Données de l'exercice
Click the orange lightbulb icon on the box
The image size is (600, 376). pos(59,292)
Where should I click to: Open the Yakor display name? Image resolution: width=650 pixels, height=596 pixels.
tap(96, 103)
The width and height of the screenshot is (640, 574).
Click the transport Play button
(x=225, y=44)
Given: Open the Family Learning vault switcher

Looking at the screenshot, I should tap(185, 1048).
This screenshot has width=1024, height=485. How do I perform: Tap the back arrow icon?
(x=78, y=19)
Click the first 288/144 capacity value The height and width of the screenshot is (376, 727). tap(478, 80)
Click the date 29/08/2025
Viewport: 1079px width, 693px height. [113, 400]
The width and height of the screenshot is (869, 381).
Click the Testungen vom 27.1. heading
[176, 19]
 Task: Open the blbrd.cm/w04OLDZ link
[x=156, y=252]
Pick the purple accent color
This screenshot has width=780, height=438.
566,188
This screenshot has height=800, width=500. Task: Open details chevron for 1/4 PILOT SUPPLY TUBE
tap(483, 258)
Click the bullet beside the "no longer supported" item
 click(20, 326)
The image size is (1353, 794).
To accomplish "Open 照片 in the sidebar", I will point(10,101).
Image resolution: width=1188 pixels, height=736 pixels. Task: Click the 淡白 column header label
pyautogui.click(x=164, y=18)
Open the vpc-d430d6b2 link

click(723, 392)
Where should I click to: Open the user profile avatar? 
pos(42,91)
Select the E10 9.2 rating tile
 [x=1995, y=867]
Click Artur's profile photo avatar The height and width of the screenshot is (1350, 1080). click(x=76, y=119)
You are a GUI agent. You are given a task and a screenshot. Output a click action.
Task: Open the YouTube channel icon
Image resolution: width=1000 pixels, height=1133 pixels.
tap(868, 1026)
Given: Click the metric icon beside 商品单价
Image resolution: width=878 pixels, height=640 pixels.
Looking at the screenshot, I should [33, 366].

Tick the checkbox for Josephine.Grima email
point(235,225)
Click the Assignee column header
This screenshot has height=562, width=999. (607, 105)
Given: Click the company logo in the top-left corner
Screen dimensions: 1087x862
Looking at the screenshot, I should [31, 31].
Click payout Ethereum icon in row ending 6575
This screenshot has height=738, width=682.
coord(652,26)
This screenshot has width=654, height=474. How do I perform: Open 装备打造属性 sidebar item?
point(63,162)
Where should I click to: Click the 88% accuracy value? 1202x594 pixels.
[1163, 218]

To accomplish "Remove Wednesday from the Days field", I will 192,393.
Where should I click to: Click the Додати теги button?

La consigne
Relevez et recopiez chaque ligne des entrées ci-dessus qui contient le mot « resolution », en tenant compte de la casse.

Résultat obtenu
Where should I click to: Open the Yakor display name? Image resolution: width=650 pixels, height=596 pixels.
Image resolution: width=1188 pixels, height=736 pixels. Task: Click the 淡白 column header label
Image resolution: width=1000 pixels, height=1133 pixels.
Image resolution: width=878 pixels, height=640 pixels.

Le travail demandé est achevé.